▸ Task instructions
Repeat the lines below exactly as written, please, from the line with "Click the Python language mode in status bar" to the line with "Select the subtotal cell showing 42,00", both lines included, and no others.

▸ Given information
———

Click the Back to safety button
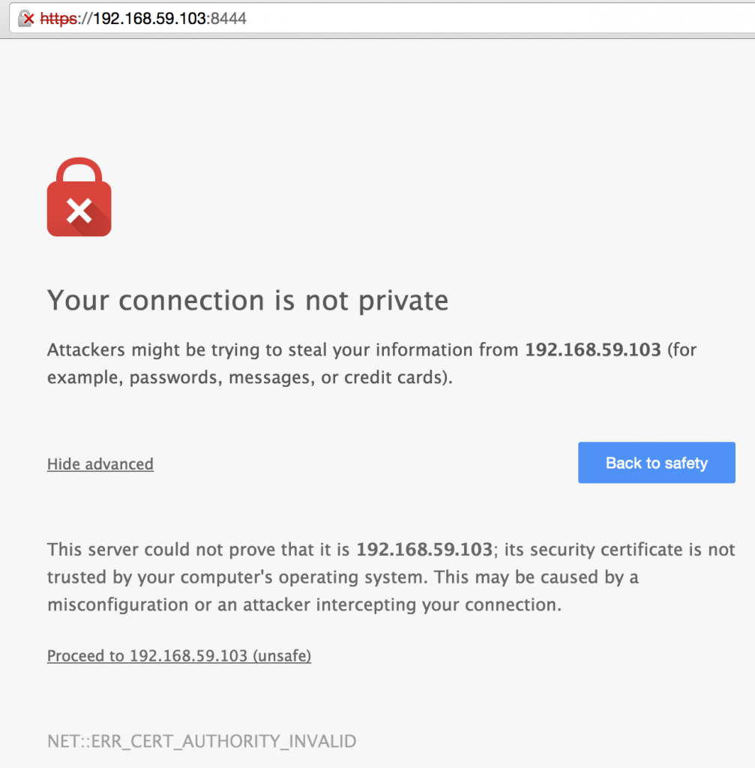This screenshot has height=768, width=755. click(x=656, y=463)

———

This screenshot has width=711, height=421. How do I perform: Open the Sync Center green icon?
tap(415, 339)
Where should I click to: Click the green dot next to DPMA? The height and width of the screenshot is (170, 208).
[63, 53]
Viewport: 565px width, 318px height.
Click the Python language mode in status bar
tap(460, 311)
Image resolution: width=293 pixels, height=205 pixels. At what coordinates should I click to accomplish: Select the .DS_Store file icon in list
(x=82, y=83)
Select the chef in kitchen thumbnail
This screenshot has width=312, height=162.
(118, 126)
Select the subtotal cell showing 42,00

———

▸ Written response
Click the Python language mode in status bar
tap(460, 311)
Image resolution: width=293 pixels, height=205 pixels. At what coordinates should I click to accomplish: Select the .DS_Store file icon in list
(x=82, y=83)
Select the chef in kitchen thumbnail
This screenshot has width=312, height=162.
(118, 126)
Select the subtotal cell showing 42,00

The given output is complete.